§ EXTRAIT DU TEXTE
-*-
Tardi, piqué à Pilote dans des conditions conflictuelles, appartenait déjà à l’écurie Casterman chez qui avaient été publiés deux albums de sa série Adèle Blanc-Sec, qui marchaient du feu de Dieu. La rédaction de Pilote n’était guère heureuse des épanchements acides de Jacques Tardi ni des fanfaronnades de Casterman. L’aimable Guy Vidal se fendit d’une note sucrée-salée dans son journal : « Pilote censure pour vous ! » : « Jacques Tardi, que Pilote fut le premier à publier, m’a envoyé les deux titres qu’il vient de faire paraître chez Casterman, l’éditeur engagé bien connu : Adèle et la bête, Le Démon de la Tour Eiffel. Dans le dossier de presse accompagnant ces beaux albums (mon sens du fair-play n’ira pas plus loin), on peut lire cette phrase : “(Tardi) écrit et dessine pour Pilote plusieurs histoires… Puis le démon de la liberté le saisit, il quitte Pilote pour dessiner ce qu’il veut, sans contrôle ni censure…ˮ » On ne sait ce qu’en pensa Goscinny, encore de ce monde, mais l’effet sur Guy Vidal fut immédiat – pour le mettre en colère, il fallait beaucoup en faire. « Je m’incline avec émotion, persiffla-t-il, devant le calvaire de Tardi qui, rejoignant un éditeur progressiste, rejoint également la cohorte de tous ceux que Pilote a contrôlés et censurés au fil des ans, sans réussir toujours, hélas, à étouffer tous les talents naissants. Et bravo au service de presse de l’éditeur révolutionnaire susnommé. » Il y avait de quoi, en effet, avoir le poil hérissé. Chez Pilote, Tardi avait fait ses premières armes : outre quelques histoires complètes, un remarquable Rumeurs sur le Rouergue (scénario de Christin, album chez Futuropolis) et surtout le fulgurant Adieu Brindavoine, qui lui gagna ses premiers fans mais pâtit d’une audience peu convaincante (l’album Dargaud fut soldé dans les grandes surfaces – en même temps qu’un trop plein de Blueberry, Tanguy-Laverdure, Bob Morane en albums souples).
-*-
§ LIGNES FOURNIES
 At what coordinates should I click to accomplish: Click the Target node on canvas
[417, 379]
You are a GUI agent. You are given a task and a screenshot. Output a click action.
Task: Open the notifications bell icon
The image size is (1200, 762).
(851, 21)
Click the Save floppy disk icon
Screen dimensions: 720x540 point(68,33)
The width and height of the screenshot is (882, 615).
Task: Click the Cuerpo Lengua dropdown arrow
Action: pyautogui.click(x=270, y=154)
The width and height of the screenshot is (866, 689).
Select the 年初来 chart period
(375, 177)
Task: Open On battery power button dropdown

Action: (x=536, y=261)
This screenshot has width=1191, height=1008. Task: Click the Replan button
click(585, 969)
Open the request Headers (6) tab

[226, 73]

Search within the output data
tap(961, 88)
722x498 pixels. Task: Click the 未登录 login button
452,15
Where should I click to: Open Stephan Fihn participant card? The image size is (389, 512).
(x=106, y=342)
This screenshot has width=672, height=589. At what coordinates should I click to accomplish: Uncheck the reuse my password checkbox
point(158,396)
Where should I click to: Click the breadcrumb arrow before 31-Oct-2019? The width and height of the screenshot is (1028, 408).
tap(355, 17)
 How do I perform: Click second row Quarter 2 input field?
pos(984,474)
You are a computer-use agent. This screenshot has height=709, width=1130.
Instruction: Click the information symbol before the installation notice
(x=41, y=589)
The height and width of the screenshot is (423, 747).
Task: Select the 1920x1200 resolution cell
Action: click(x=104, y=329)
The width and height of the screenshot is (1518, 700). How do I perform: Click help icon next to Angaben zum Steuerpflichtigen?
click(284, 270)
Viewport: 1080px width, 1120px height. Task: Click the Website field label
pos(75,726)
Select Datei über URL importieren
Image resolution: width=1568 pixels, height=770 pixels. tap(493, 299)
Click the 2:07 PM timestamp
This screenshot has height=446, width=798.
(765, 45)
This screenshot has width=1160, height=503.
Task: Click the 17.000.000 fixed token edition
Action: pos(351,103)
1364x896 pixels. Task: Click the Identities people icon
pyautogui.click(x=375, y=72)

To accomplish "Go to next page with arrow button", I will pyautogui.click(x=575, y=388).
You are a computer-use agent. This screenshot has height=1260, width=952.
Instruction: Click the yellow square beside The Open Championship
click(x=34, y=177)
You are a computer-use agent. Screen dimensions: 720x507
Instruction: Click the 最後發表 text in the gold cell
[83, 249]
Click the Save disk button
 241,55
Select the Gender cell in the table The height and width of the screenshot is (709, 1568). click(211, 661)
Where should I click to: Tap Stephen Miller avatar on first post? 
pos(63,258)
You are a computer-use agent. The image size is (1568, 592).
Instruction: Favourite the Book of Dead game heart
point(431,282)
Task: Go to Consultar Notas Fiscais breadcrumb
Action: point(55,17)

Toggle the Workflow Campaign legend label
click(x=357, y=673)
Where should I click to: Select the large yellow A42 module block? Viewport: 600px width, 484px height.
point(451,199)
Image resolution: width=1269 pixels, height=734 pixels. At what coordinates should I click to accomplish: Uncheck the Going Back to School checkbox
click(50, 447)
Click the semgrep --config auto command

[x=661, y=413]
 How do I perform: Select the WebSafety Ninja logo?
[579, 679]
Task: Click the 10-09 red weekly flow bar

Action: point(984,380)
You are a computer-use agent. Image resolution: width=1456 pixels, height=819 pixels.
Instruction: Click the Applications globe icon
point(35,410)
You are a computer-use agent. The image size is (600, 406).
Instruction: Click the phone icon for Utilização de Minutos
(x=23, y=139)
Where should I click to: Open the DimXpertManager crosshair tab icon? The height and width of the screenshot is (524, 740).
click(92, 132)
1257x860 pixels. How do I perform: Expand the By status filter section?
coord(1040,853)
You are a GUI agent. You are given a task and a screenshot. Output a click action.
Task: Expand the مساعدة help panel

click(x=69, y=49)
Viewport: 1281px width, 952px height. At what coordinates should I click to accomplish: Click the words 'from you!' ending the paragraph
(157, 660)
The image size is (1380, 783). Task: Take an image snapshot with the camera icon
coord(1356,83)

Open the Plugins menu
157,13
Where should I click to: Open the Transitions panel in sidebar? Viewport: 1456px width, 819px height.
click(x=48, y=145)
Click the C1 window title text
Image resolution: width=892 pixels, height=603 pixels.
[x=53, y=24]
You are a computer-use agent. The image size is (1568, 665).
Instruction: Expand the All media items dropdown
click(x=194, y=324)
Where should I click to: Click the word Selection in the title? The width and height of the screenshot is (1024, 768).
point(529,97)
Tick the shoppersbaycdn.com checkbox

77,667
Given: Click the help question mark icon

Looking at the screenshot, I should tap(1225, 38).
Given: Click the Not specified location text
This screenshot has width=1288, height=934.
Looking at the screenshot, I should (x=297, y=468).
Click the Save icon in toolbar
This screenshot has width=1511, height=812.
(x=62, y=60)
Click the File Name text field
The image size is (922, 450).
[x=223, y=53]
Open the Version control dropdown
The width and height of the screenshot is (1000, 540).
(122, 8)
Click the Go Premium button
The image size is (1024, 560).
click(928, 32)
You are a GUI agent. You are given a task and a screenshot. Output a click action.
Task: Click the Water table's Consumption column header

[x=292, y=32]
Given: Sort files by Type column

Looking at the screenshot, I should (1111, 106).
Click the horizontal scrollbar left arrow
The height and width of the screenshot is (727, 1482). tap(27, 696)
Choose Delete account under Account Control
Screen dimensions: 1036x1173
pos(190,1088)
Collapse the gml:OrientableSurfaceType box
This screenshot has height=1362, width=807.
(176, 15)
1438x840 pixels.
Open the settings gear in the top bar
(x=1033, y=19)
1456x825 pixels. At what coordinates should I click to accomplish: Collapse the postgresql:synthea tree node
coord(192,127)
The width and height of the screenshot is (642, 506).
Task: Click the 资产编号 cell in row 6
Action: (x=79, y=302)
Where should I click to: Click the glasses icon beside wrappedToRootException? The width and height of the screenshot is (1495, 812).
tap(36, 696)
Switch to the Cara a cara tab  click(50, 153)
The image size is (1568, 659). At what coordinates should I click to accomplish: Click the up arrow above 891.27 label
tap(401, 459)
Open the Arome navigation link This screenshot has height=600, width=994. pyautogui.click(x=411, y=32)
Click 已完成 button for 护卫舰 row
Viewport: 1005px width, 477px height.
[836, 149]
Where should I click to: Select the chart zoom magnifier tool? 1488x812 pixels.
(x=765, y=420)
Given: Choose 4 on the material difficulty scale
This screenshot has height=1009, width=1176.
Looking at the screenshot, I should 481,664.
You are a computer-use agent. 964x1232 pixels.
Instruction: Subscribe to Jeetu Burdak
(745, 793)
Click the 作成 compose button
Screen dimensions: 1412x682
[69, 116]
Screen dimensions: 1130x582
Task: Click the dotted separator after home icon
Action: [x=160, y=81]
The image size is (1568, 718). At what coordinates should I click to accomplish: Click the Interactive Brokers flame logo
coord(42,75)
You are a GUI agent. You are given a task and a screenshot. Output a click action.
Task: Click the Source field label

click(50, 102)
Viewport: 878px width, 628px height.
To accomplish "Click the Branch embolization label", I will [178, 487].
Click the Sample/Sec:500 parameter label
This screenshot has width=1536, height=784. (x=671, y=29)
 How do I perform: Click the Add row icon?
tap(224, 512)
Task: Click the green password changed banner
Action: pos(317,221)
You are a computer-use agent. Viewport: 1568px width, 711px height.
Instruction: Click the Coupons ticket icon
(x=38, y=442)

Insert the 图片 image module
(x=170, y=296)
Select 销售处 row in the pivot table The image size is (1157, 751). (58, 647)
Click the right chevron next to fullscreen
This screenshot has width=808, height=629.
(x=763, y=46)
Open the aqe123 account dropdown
-*-
Recopiez intégralement l'extrait consacré à Tardi et à Pilote, sans y changer un mot. Les lignes proviennent d'une autre source que le texte.

Tardi, piqué à Pilote dans des conditions conflictuelles, appartenait déjà à l’écurie Casterman chez qui avaient été publiés deux albums de sa série Adèle Blanc-Sec, qui marchaient du feu de Dieu. La rédaction de Pilote n’était guère heureuse des épanchements acides de Jacques Tardi ni des fanfaronnades de Casterman. L’aimable Guy Vidal se fendit d’une note sucrée-salée dans son journal : « Pilote censure pour vous ! » : « Jacques Tardi, que Pilote fut le premier à publier, m’a envoyé les deux titres qu’il vient de faire paraître chez Casterman, l’éditeur engagé bien connu : Adèle et la bête, Le Démon de la Tour Eiffel. Dans le dossier de presse accompagnant ces beaux albums (mon sens du fair-play n’ira pas plus loin), on peut lire cette phrase : “(Tardi) écrit et dessine pour Pilote plusieurs histoires… Puis le démon de la liberté le saisit, il quitte Pilote pour dessiner ce qu’il veut, sans contrôle ni censure…ˮ » On ne sait ce qu’en pensa Goscinny, encore de ce monde, mais l’effet sur Guy Vidal fut immédiat – pour le mettre en colère, il fallait beaucoup en faire. « Je m’incline avec émotion, persiffla-t-il, devant le calvaire de Tardi qui, rejoignant un éditeur progressiste, rejoint également la cohorte de tous ceux que Pilote a contrôlés et censurés au fil des ans, sans réussir toujours, hélas, à étouffer tous les talents naissants. Et bravo au service de presse de l’éditeur révolutionnaire susnommé. » Il y avait de quoi, en effet, avoir le poil hérissé. Chez Pilote, Tardi avait fait ses premières armes : outre quelques histoires complètes, un remarquable Rumeurs sur le Rouergue (scénario de Christin, album chez Futuropolis) et surtout le fulgurant Adieu Brindavoine, qui lui gagna ses premiers fans mais pâtit d’une audience peu convaincante (l’album Dargaud fut soldé dans les grandes surfaces – en même temps qu’un trop plein de Blueberry, Tanguy-Laverdure, Bob Morane en albums souples).